Fwiw, high doses of theobromine feel like very high doses of caffeine, but with much more anxiety. So, if you were bouncing off the walls and couldn't sit down or sleep for 24+ hours, that would be theobromine.
Humans can do it much easier with Caffeine. The pathways are related (and basically swapped between humans and dogs; in theory a dog would experience coffee more like we experience hot chocolate). That's why Four Loko was so dangerous and why a lot of colleges tend to have massive "Caffeine Pill Awareness" campaigns and why college administrators (and psychologists) have sometimes thought that Caffeine in any pill form should be "behind the counter" and somewhat strictly controlled because humans can't be trusted with Caffeine doses in pill form and overdoses are more common than a lot of people think.
Aw jeez seriously? Caffeine pills are helping me kick my Dew habit.
I suppose if the pills go behind the counter I can just get a kilo of the lab-grade powder and portion it out myself... that would actually make it easier than trying to break the pills in half to taper the dose.
Everything I've read suggests you would be much better off using black coffee to wean from a soda habit, especially if you don't like the taste of black coffee (because it might just wean you off caffeine altogether). The ritual of brewing a cup of coffee (even as simplified as it has gotten with modern single cup machines) is a useful slowdown to measure your doses by.
Also, it's an easier switch than "cold turkey" from all the sugars of soda if you do want to cheat and not go straight to black coffee but start with sugars/creamers and work your way towards black as you acquire more of a taste for it.

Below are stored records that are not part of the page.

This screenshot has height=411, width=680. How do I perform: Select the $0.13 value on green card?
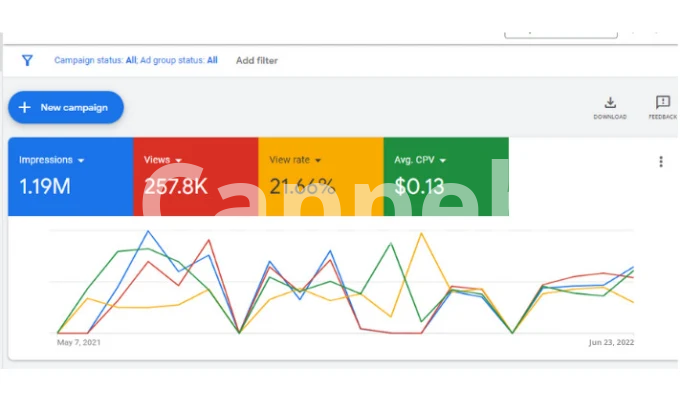click(419, 186)
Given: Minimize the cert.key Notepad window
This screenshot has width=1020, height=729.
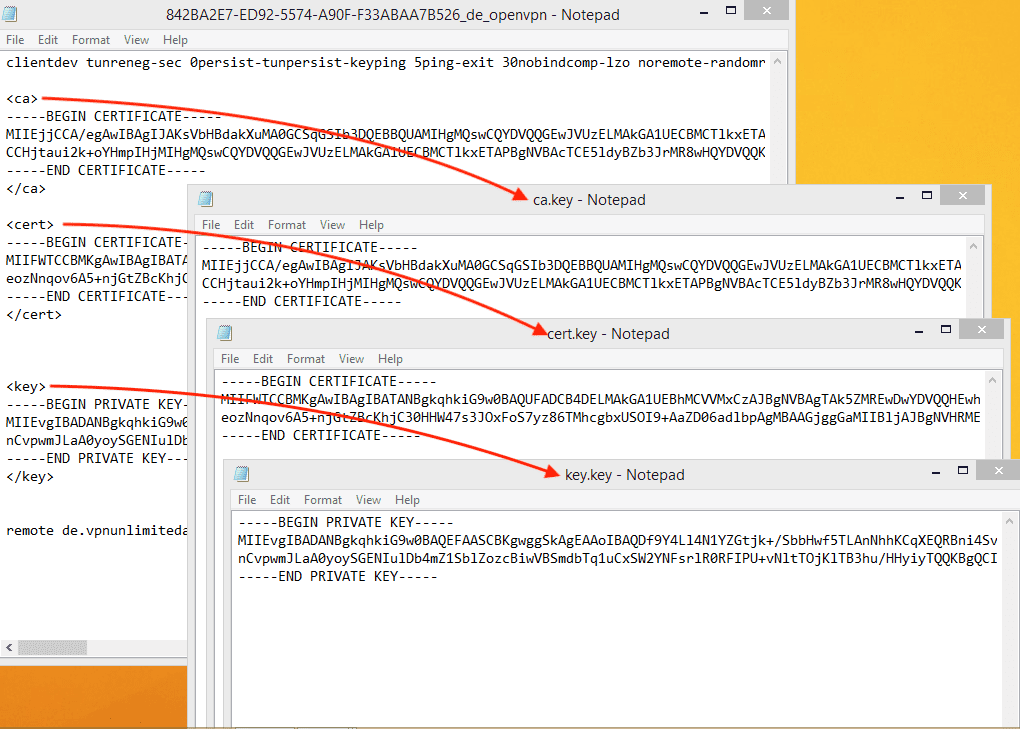Looking at the screenshot, I should 918,329.
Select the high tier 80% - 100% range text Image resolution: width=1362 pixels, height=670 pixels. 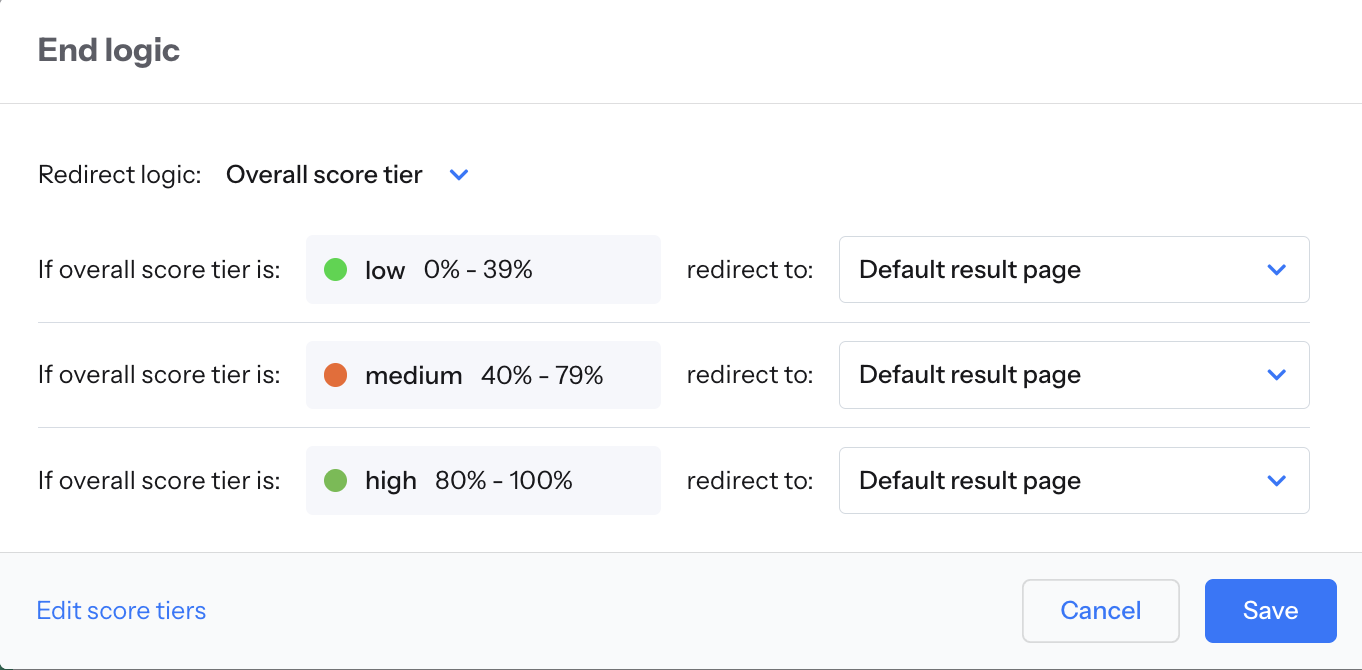504,481
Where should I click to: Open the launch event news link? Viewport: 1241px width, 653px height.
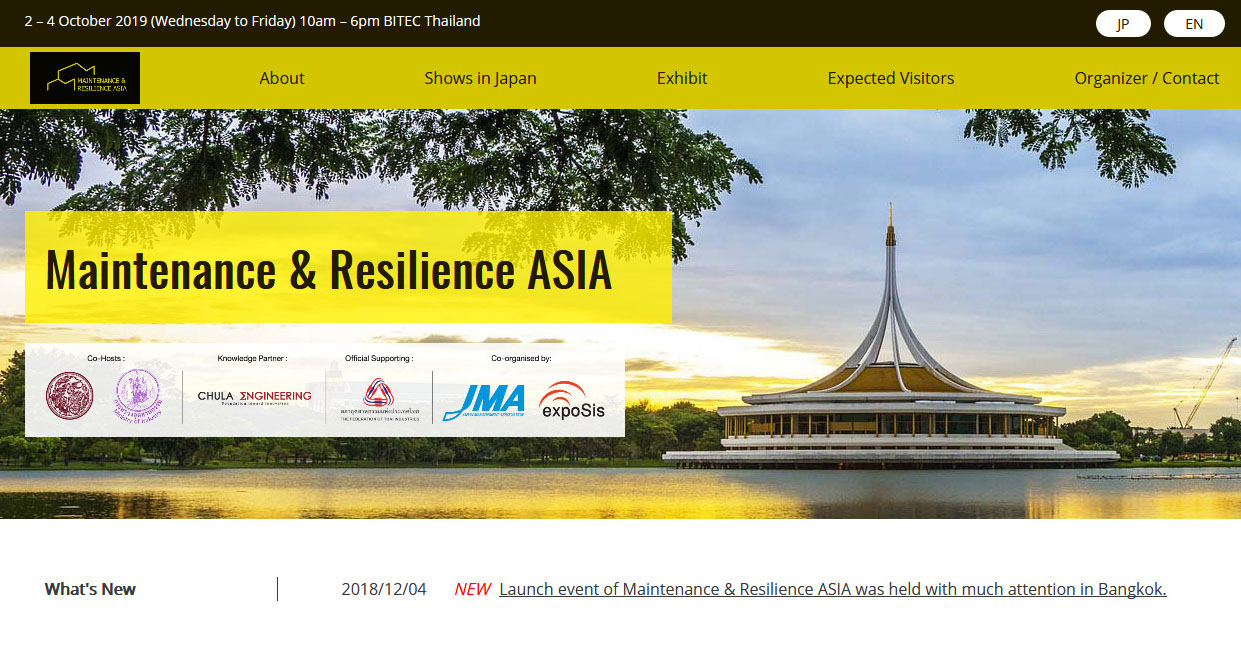coord(832,589)

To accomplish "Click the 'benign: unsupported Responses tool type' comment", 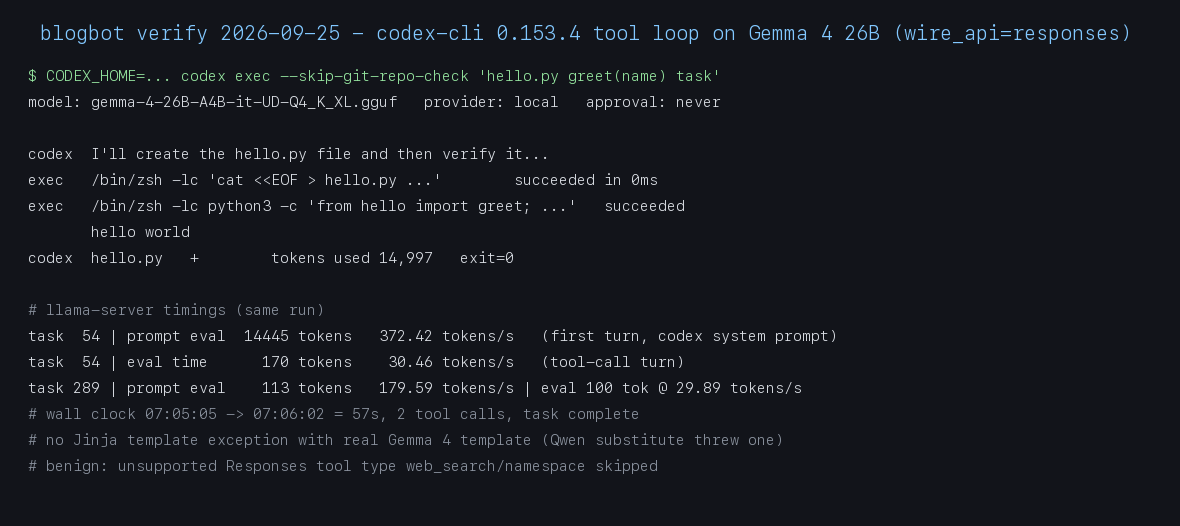I will click(x=343, y=467).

(ETA: And you can progress to black tea then red/green/white easily as a way to cut caffeine in stages. Anyway, good luck trying to break the Dew habit, I sympathize.)
> Everything I've read suggests you would be much better off using black coffee to wean from a soda habit, especially if you don't like the taste of black coffee (because it might just wean you off caffeine altogether). The ritual of brewing a cup of coffee (even as simplified as it has gotten with modern single cup machines) is a useful slowdown to measure your doses by.
I find this funny. I don't have a soda habit (I do not enjoy drinking it regularly, but a couple times a month, maybe, is nice) but I drink a lot of black coffee! I love the taste, and even though I grind beans on a per-cup basis, and my kettle takes a while to get hot, and there is some cleanup involved, it doesn't stop me whatsoever. If I didn't like the taste, and needed milk/sugar, maybe things would be a different story...
I eat more than my fair share of dark chocolate, so I took a look at that. The toxic levels are _a lot_ of chocolate, and I can't even imagine consuming anywhere near the lethal levels.
That said, I think the black licorice case here also falls into the "levels I can't even imagine" category.
Humans can handle 3 times more chocolate per KG of body mass than dogs so the risk is much smaller to us but we're still susceptible at the extremes.